Chemerin过表达通过TGF-β/Smad信号通路及中性粒细胞类型转化促进舌鳞癌演进的研究

Previous researches have showed that the infiltrated neutrophils in tumors maybe a strong promoter for tumor invasion and metastasis, and its type can be converted under the effect of some molecules in tumor microenvironment, such as IFN-γ或TGF-βetc. While the regulatory mechanisms of its infiltration and transformation was still unclear. Our previous research have found that there were abundant neutrophils infiltration in tongue squamous cell carcinoma (TSCC) and its infiltration was associated with poor clinical outcomes. We also found that Chemerin, a newly discovered adipokine which has chemotaxis to some inflammatory cells, was upregulated in TSCC tissues, and was positively related to poor prognosis of patients and TGF-β1 expression. Based on these, we speculate that the overexpressed Chemerin in TSCC may have regulatory function on TSCC progression. Chemerin may attract neutrophils to tumor sites, which express its receptors, and promote transformation of neutrophils from antitumoral type to protumoral type through the TGF-β/Smad signaling pathway, and so as to further accelerate tumor progression. In this study, technologies of gene interference, coculture, nude-mouse transplanted tumor model, PCR, Western etc will be used to explore the possible roles of Chemerin on TSCC cells and on the infiltration, function and transformation of neutrophils, and their molecular mechanisms. This research will provide new target molecule and theoretical basis for comprehensive antitumoral strategy of oral carcinoma.

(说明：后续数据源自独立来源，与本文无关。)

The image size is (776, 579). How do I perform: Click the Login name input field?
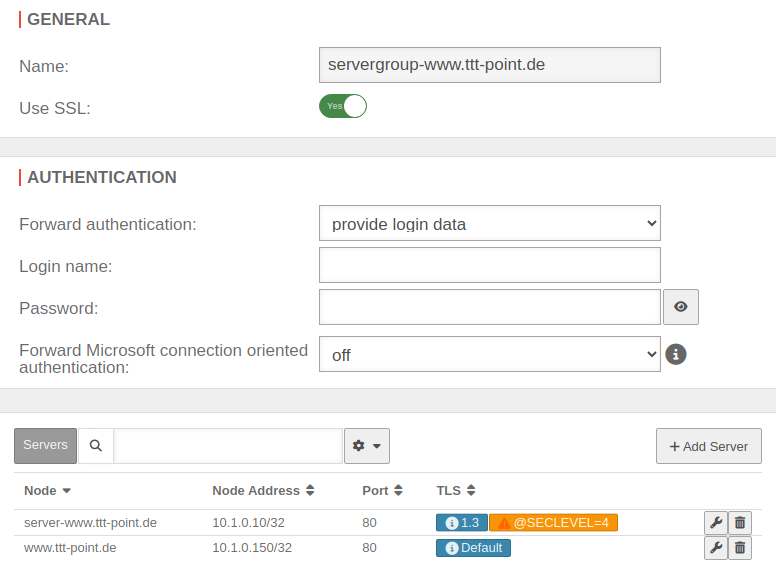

研究表明肿瘤组织内浸润的中性粒细胞可能是肿瘤侵袭、转移的重要促进因素，并且在肿瘤微环境中IFN-γ或TGF-β1等因子作用下可发生类型转化，但其浸润及类型转化的调控机制尚不明确。我们前期研究发现，舌癌组织中存在着中性粒细胞浸润，并且与不良的临床结局有关。我们也发现可发挥趋化作用的新脂肪因子Chemerin在舌癌组织中表达上调，并与较差预后及TGF-β1的表达呈正相关。基于以上，我们推测舌癌高表达的Chemerin可能在舌癌演进过程中发挥调控作用，能趋化表达其受体的中性粒细胞，通过调控TGF-β/Smad信号通路促进中性粒细胞向促肿瘤类型转化，从而进一步促进舌癌的演进和发展。本项目拟采用基因干扰、共培养、裸鼠模型、PCR、Western等技术研究Chemerin过表达对舌癌细胞自身及对中性粒细胞浸润、功能和类型转化的影响和分子机制。该研究将为口腔癌的全面抗肿瘤策略提供新的靶分子及理论依据。

研究表明肿瘤组织内浸润的中性粒细胞可能是肿瘤侵袭、转移的重要促进因素，并且在肿瘤微环境作用下可能发生类型转化，由抗肿瘤类型向促肿瘤类型转换，然而其浸润及类型转化的调控机制尚不明确。.研究内容：1.探究了舌鳞癌组织内chemerin过表达与中性粒细胞浸润的相关性，以及chemerin/ChemR23通路对中性粒细胞的趋化作用；2.探究了舌鳞癌组织内chemerin表达对肿瘤细胞自身生物学行为的作用； 3.研究了中性粒细胞与舌癌细胞共培养对中性粒细胞类型转化的影响，以及TGF-β信号通路在中性粒细胞类型转化中的作用。4.探究chemerin/ChemR23通路对中性粒细胞功能的影响，以及中性粒细胞对舌癌细胞的反哺作用。.研究结果：1.免疫组化双染结果显示：舌癌组织内chemerin表达与中性粒细胞密度呈正相关。体外Transwell实验提示，表达chemerin的舌癌细胞及人重组chemerin均可通过chemerin/ChemR23通路对诱导中性粒细胞产生趋化作用；2.体外功能学实验显示，舌癌细胞内chemerin过表达可以促进肿瘤细胞增殖、侵袭和迁移能力；3.共培养实验表明：诱导中性粒细胞与舌癌细胞共培养后，可由抗肿瘤类型向促肿瘤类型转换，并且该转换作用主要是通过TGF-β信号通路实现；4.在人重组chemerin作用下，诱导中性粒细胞与舌癌细胞共培养后，可以促进肿瘤细胞的克隆形成、增殖和迁移及侵袭；5.应用人重组chemerin后，诱导中性粒细胞内IL-5和IL-17等的表达水平明显升高，提示chemerin可能会通过中性粒细胞促进舌癌细胞的EMT。.综上，该课题将有助于阐明舌癌组织内chemerin表达对中性粒细胞浸润及其功能影响的分子机制，丰富中性粒细胞在肿瘤中的作用。靶向chemerin及中性粒细胞可为口腔癌的治疗及预后判定提供新的思路。